Ryanair żąda odszkodowania od pasażera. Powodem nieplanowane lądowanie
Pasażer, przeciwko któremu złożono pozew, jest obywatelem Irlandii. Przewoźnik nie podał do wiadomości publicznej, w jaki sposób zachowywał się mężczyzna, przez którego samolot musiał lądować w Portugalii. Firma domaga się od Irlandczyka odszkodowania wysokości 15 tys. euro, uzasadniając to kosztami związanymi z wymuszonym lądowaniem oraz zapewnieniem noclegu dla 160 pasażerów lotu.
Ryanair dokłada wszelkich starań, aby wszyscy podróżni i załoga czuli się bezpiecznie i byli traktowani z szacunkiem, bez niepotrzebnych nieporozumień spowodowanych przez kilku niesfornych pasażerów. Przewoźnik prowadzi surową politykę zerowej tolerancji dla nieodpowiedniego zachowania i nadal będzie podejmować zdecydowane kroki w celu ich minimalizowania. Skorzysta na tym zdecydowana większość osób, która nie utrudnia innym lotu - napisano w komunikacie.

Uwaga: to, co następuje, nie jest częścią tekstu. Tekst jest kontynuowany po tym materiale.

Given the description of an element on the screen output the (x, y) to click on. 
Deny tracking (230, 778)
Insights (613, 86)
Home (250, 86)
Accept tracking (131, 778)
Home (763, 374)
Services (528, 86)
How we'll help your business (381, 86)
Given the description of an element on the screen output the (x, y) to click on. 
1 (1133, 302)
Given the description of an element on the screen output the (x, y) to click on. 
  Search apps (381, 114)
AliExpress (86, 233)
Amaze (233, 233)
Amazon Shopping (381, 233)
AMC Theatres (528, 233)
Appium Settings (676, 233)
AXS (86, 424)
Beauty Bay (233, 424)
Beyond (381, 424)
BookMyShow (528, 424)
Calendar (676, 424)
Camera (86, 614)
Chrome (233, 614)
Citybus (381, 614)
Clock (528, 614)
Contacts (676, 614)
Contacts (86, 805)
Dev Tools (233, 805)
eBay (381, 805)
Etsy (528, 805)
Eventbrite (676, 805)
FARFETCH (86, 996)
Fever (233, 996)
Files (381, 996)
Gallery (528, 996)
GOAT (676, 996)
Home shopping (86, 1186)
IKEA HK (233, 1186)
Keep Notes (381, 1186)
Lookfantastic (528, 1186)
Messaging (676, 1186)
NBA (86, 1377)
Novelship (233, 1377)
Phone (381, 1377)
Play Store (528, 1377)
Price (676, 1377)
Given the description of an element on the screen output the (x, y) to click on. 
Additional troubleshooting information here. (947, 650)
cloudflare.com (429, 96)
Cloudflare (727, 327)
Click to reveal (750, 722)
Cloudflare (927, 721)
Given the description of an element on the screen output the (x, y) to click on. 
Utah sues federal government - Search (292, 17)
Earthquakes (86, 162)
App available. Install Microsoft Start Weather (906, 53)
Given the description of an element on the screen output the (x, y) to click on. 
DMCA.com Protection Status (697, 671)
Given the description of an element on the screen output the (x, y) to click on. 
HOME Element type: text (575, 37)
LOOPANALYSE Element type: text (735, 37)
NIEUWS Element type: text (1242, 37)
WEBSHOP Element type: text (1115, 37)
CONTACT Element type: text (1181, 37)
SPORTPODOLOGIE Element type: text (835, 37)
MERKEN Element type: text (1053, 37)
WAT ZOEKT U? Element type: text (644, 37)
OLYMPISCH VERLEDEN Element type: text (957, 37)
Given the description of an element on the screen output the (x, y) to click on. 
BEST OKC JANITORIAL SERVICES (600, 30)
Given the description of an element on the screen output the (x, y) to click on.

Pozew przeciwko pasażerowi ma na celu ukaranie mężczyzny za nieodpowiedzialne zachowanie na pokładzie samolotu. Firma zapowiada więcej podobnych pozwów i dodaje, że zamierza "karać wszystkich problematycznych pasażerów, aby ograniczyć do minimum niewłaściwe zachowania w trakcie podróży".